The thought sat with him for a moment.
Then a small, satisfied smile appeared at the corner of his mouth that he didn’t particularly try to stop.
He looked further down.
[Unallocated Stat: 8]
He stared at that number.
"Oh," he said, with the quiet reverence of someone discovering money in a coat pocket but significantly better. "Now that’s what I’m talking about."
The grin that came next was not a small one. It arrived with momentum and kept going, spreading across his face with the particular energy of someone whose imagination has just been given eight units of fuel and a running start. He dropped back onto the bed, hands sliding behind his head, the glowing panel still hanging in the air above him.
’Level twenty-two. Eight unallocated. At this rate—’
His mind started running ahead of him, which it often did when things were going well.
’By the tournament I’ll have blown past Nova for sure. Then Gideon. Then Celia. And then—’
The grin widened further as the calculations kept piling up, each one more optimistic than the last, his eyes gleaming at the ceiling with the pure unfounded confidence of a man who has just checked his stats and forgotten every difficult thing that happened to get there.
And then Sylvi—
He paused.
Blinked once.
’Wait. Why does she look upside down.’
Because she was.
Sylvia was leaning over the head of the bed directly above him, her red hair hanging loose around her face, looking down at him with the expression of someone who arrived expecting a person to be awake and functioning and has found something considerably more concerning.
Their eyes met.
Him flat on his back, grinning at the ceiling. Her upside down above him, one eyebrow at a very specific angle.
One second passed.
"WHAT—" Lucas launched himself upright so fast the momentum carried him directly into the wall behind the bed. The thud was considerable. He bounced off it, scrambled sideways, got his feet under him, and ended up pointing at Sylvia with a finger that was shaking slightly from the shock.
"WHAT ARE YOU DOING HERE—HOW ARE YOU IN MY ROOM AGAIN—"
Sylvia watched him complete this sequence without moving from her spot. She tilted her head a fraction to the right. "You weren’t showing up," she said, as if this explained climbing through a third-floor window.
"THAT DOESN’T EXPLAIN THE WINDOW—"
"That was ope-."
"I CLOSED THE WINDOW—"
"I’m talking about the door."
Sylvia said, lifting her hand and pointing toward it without even looking.
Lucas followed her gesture and turned his head. The door stood slightly open.
He stared at it for a second.
"...Oh." He let out a long breath, rubbing the back of his neck. "Alright, that’s on me." He shook his head once and straightened up a little, trying to recover from the embarrassment. "Anyway, what do you mean by me ’showing up’? Do you need help with something?"
Sylvia blinked at him.

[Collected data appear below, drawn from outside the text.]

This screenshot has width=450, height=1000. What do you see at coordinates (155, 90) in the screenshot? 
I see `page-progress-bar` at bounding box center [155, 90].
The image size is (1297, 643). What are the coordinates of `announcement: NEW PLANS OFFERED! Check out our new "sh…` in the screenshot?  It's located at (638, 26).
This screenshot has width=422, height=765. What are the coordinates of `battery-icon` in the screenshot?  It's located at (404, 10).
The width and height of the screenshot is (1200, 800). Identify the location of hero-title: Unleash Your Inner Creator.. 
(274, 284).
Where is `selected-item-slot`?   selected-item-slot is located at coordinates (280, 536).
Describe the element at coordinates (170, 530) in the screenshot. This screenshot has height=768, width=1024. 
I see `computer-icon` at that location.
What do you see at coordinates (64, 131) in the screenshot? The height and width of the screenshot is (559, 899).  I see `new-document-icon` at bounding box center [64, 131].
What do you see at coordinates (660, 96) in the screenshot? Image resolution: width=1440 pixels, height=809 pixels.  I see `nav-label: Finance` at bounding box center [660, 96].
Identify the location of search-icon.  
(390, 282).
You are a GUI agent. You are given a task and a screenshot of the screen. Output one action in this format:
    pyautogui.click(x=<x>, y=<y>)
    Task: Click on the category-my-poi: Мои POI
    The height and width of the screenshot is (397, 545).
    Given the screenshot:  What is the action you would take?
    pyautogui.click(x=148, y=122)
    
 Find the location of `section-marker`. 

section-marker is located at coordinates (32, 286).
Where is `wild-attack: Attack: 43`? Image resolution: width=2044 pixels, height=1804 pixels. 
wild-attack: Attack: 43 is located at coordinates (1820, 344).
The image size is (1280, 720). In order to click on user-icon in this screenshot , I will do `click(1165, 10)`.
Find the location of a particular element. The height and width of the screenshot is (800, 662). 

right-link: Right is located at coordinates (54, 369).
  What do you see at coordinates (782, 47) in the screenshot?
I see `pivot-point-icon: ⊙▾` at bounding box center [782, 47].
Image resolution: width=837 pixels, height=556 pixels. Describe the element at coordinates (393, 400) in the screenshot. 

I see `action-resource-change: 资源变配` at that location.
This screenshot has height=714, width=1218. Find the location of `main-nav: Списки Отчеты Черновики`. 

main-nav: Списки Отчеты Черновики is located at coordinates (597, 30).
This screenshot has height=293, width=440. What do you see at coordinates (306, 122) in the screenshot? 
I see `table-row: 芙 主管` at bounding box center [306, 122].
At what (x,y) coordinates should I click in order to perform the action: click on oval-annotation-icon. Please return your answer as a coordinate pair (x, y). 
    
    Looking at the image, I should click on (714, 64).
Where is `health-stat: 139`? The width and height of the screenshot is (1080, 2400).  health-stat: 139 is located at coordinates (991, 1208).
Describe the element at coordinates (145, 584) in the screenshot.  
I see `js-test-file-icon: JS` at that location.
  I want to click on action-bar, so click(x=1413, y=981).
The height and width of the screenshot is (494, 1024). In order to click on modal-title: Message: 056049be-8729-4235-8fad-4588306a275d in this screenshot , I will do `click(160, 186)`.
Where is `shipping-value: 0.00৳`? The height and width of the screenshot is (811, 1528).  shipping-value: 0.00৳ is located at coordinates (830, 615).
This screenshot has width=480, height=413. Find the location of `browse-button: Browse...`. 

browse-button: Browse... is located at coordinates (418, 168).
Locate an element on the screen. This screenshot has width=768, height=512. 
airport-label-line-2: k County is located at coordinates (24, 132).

Then, with the patient energy of someone who has been waiting for a conversational opening and has found one, she sat down on the edge of his bed and crossed one leg over the other. Her expression returned to its default setting — composed, mildly tired, carrying the specific exhaustion of someone who has had to think about something much more than it deserved.
She looked at him.
"You idiot," she said, not unkindly but not gently either. "Did you seriously forget that we’re supposed to be dating?"